### What the task requires
Please print the line that holds "Collapse the External Connections section" and each line after it to the end of the data, word for word, without any pictures.
Input data: Begin
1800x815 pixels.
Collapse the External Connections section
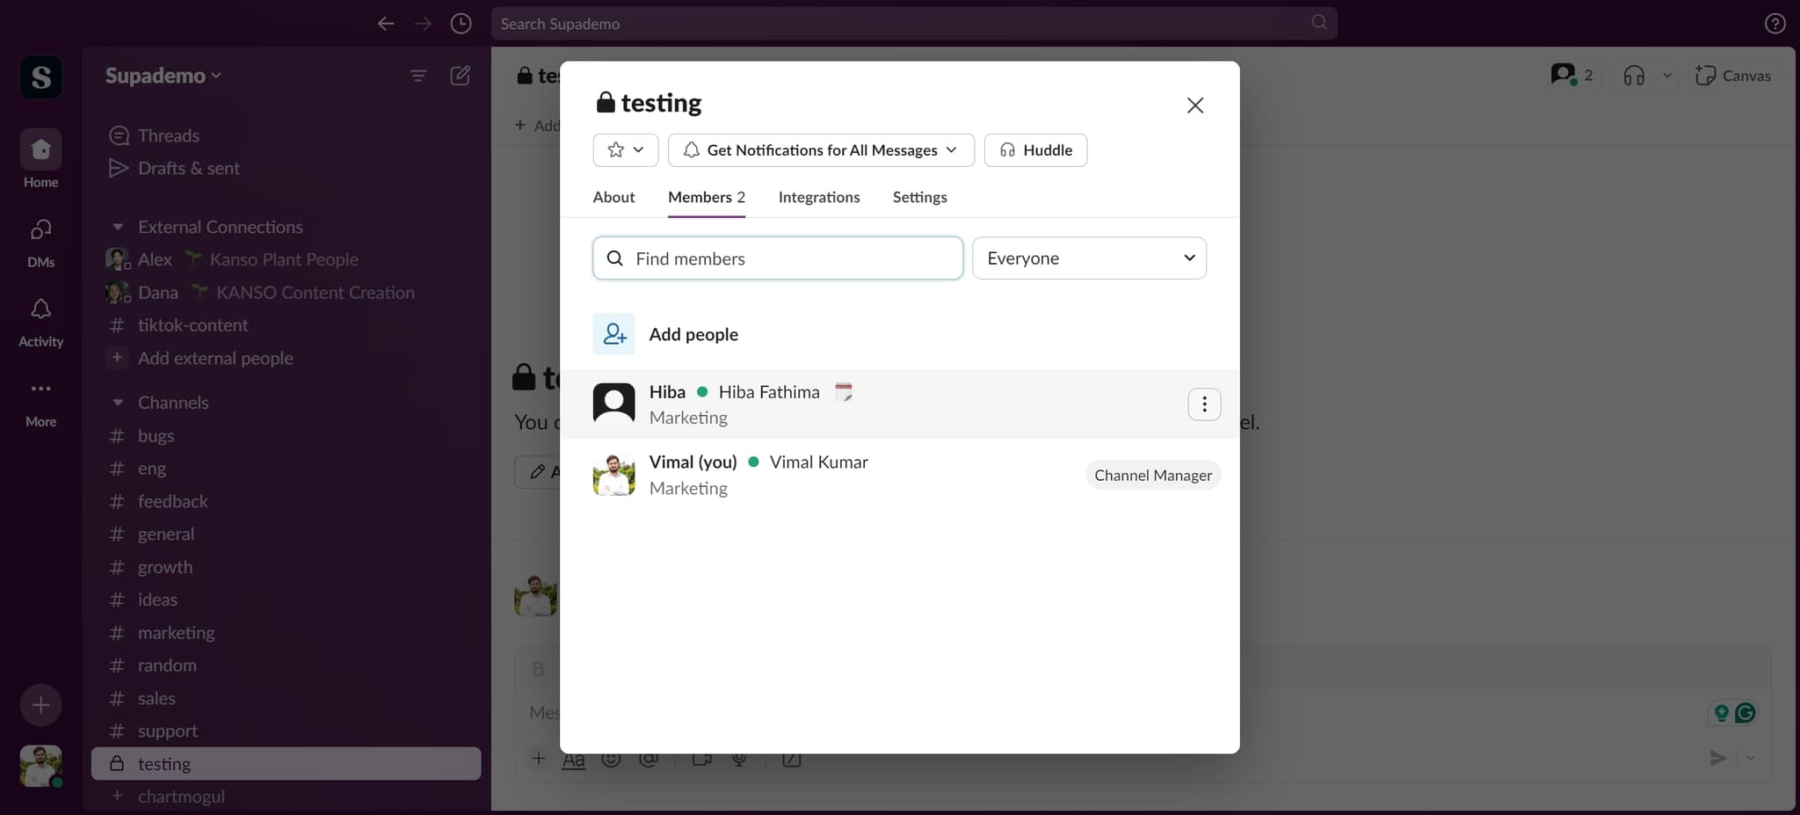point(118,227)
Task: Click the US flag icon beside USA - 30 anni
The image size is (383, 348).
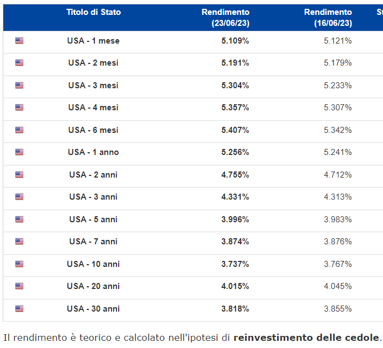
Input data: End
### Answer box
Collapse the External Connections section
point(118,227)
Task: Click the US flag icon beside USA - 30 anni
The image size is (383, 348).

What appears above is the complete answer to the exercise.